2013年、バンド結成40年を迎えたジャーニー。このバンド名といっしょに誰しもが脳裏に浮かんでくるのは、ヒット曲のほとんどの作詞作曲に関わりボーカルリストを務めていたスティーブ・ペリー(1978-98年在籍)のリリカルで伸びやかなハイトーンの声と歌唱だろう。だが、体調を悪くしていたペリーが脱退した後は、ヴォーカリストが定まらず、メンバーそれぞれが楽曲によってリードヴォーカルを受け持ってツアーをこなし、2007年の後半には活動休止を宣言していた。
活動休止中の暮れに、オリジナルメンバーでリードギターのニール・ショーンが、You Tubeでジャーニーのカヴァー曲を歌うアーネル・ピネダを見つけた。マニラでも無名の歌手だったが、アーネルのファンがライブハウスでの画像をYou Tubeにアップし続けていた。バンドのメンバーと相談のうえ「ほんもののジャーニーで歌わないか」とEメールを送ったニール。アーネルはいたずらメールにしか思っていなかったが、ニールからの電話を受け、周囲の応援も受けてオーディションを受けるため渡米する。

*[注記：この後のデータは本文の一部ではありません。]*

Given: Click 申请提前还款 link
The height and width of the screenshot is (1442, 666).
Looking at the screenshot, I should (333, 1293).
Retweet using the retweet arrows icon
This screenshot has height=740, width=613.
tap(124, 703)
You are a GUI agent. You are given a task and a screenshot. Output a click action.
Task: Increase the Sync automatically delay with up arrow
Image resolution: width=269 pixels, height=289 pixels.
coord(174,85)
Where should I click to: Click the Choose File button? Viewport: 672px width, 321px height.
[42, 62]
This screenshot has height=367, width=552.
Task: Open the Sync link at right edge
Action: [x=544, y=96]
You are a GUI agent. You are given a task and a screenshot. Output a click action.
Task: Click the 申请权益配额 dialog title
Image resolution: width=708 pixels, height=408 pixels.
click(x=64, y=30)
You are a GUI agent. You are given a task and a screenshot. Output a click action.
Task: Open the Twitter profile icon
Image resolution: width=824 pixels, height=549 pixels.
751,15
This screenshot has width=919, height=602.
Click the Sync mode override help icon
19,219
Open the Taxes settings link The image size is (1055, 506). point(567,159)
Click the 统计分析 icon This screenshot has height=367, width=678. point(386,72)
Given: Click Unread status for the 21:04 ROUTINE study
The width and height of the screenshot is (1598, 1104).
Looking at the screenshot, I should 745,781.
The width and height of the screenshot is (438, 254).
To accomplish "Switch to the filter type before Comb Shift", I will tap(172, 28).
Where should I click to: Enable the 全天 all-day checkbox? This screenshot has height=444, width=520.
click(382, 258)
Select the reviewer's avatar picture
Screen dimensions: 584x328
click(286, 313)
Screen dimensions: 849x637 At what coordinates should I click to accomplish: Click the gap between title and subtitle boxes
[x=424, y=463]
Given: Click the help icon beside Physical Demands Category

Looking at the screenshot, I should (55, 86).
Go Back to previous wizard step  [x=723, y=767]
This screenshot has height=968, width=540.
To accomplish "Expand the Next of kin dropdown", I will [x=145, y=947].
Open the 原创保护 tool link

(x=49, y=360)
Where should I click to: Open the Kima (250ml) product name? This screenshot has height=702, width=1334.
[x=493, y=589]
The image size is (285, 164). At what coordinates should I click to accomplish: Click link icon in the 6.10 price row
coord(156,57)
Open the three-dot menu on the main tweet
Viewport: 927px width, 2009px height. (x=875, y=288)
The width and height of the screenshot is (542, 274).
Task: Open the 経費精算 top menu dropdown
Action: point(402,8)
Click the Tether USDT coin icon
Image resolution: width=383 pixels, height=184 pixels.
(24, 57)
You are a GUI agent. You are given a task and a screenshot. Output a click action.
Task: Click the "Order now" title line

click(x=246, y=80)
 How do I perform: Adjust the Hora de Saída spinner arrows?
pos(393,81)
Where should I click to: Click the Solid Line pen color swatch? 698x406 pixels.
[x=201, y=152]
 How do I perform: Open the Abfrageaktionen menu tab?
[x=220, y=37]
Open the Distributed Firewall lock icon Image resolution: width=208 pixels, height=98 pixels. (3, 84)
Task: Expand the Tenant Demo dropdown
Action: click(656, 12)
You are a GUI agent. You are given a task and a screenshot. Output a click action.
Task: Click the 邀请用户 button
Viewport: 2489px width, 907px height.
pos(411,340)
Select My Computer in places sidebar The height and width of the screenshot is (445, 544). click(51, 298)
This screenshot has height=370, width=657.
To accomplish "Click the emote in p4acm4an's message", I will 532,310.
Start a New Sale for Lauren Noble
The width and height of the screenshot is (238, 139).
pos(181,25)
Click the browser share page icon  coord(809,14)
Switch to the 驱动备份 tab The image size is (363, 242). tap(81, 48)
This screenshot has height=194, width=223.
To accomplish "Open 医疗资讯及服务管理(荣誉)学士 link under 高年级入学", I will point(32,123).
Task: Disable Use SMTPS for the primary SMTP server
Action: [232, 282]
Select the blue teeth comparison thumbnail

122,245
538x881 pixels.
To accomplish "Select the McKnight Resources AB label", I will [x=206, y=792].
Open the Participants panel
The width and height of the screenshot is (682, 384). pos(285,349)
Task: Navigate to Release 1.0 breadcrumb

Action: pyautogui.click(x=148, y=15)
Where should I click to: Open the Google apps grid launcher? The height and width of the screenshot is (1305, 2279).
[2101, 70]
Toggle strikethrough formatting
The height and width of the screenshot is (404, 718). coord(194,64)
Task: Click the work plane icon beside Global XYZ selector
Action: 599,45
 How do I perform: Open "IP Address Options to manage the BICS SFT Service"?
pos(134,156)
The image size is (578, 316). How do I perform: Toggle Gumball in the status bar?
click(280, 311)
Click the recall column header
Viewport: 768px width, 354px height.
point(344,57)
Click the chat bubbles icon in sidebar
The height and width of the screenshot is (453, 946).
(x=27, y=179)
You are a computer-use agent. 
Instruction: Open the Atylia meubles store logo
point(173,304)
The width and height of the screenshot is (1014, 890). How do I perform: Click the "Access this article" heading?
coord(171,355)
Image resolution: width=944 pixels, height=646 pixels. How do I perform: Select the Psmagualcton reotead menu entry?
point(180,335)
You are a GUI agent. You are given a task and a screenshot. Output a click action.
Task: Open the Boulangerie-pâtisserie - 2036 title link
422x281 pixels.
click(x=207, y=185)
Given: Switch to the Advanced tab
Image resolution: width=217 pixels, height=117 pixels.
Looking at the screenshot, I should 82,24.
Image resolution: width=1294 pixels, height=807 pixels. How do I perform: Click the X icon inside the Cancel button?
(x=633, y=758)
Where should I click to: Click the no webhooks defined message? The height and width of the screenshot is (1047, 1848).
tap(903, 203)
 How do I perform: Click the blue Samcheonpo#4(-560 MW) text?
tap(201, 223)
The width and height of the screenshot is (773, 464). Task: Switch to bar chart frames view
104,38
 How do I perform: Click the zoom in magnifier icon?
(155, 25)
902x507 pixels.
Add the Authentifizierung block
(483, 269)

ペリーを彷彿とさせるハイトーン。メンバーの全員がアーネルを’ジャーニーのヴォーカリスト’として受け入れ、ミュージシャンとしてリスペクトする。妻子をマニラに残し、アーネルのツアー参加がスタートした。
タイトル曲の’Don’t Stop Believin’はもちろん’Separate Ways (Worlds Apart)’はじめ26曲も挿入されているジャーニーの楽曲。アメリカツアーやアーネルの故郷マニラでのライブなど音楽映画としても秀逸だが、アーネルの人柄を丁寧に取材するディアス監督の人間ドキュメントとしての編集がすばらしい。
歌えば食べ物をもらえたため、12歳の時からあらゆる場所で歌い続け、家族の生活を支えてきたアーネル。ストリートなど貧しい生活の中でも、心はひねくれず歌うことを信じつづけてきて与えられたチャンス。誰もがアーネルのような成功を収めるものではない。だが、信じつづけることが、20歳近く歳の差があるニールやバンドのメンバーにも愛される人柄を形成してきたことだろう。
♪Don’t stop believin’ Hold on to the feelin’ Streetlights people ♪’ ウッドストックに心おどり、Rockで愛と自由と平和を教えられ歌ってきた人たちには、まさにジャーニーらしいドラマティックなドキュメンタリーだ。 【遠山清一】
監督:ラモーナ・S・ディアス 2012年/アメリカ/105分/原題:Don’t Stop Believin’: Everyman’s Journey 配給:ファントム・フィルム 2013年3月16日(土)より新宿ピカデリーほかロードショー。